Going straight forward or backward, I think I can lower the speed some more, for turning I have to increase it with 20 to 50 percent (just guessing now).
Next is adding encoders ...
Update - Sep 19 2011 - I haz brainz and claw
Past week and this weekend I worked on getting the crab ready for RoBotX's challenge, I got the following going on so far:
- added encoders and found an use for them: I'm controlling the bot in steps
- manufactured and added a Master Control Unit aka brain - based on an Atmega 328 running the Arduino bootloader
- the brain can talk to the motor driver trough I2C so the actual driving of the motors and handling of the encoders is offloaded frm the brain.
- I managed to create a (working!) claw for the crab, checkout the testing video, I think I will need to add some limit switches in there ... construction details later on.

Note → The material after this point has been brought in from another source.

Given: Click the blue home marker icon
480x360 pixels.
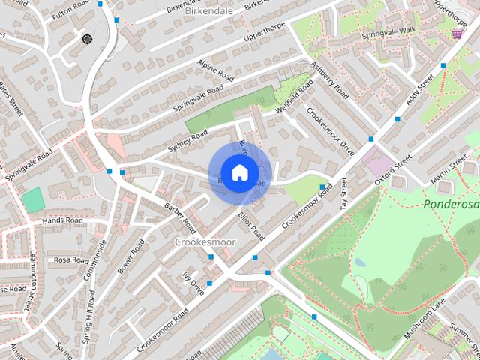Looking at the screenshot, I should pyautogui.click(x=239, y=173).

- I have created IR sensors to use them as obstacle/range detectors ... still have to mount them and test them but I think they will work great. The idea behind this comes from this tutorial on www.gioblu.com, it works pretty well in my tests so far.
Next is to put everything toghether and maybe make the deadline 2011-09-23 06 :)
And some pictures:
Update - Sep 20 2011 - I haz claw mounted
- mounted the claw into it's final position
- added 2 IR detection sensors for front/side collision - untested I might also want one right under the claw to sense something got in there
- removed encoders for rewiring ... I somehow missed the fact I could not replace the batteries with them mounted this way ... need to rewire
- tidyed up all wiring on the bot to make it look nicer
TODO: the whole lotta programming ... :/
Update - Oct 14 2011 - I haz been painted dude
While CTC lectured me pretty good on how painting should be done (thanks again for taking the time Chris), I just could not resist attempting to paint it without dismantling, grounding, sanding etc, etc especially because I got my daughther excited about helping me out :)
Se we painted it together first in white, and then in yellow/black. It came out very amateur looking but hey it's painted :)
On the programming side I think I'm pretty close to done, but I still have to write a calibration routine so the sensors are adapted to variable ambient lightning.
Update - 05-03-2012 - EOL
The CRAB is officially E.O.L. it's still in one piece but the mechanics failed after some hair got stuck in the gears causing the super glue to unglue and the gears to rotate freely around their axes. No fun fixing it so I'll leave it to rest as a remainder of the times I did not own a 3d printer ;)
I'll probably will have to get the motors and the brains out of it but I'll keep the case in one piece.
So RIP CRAB you were fun ... maybe I'll revive it 3d printed sometime.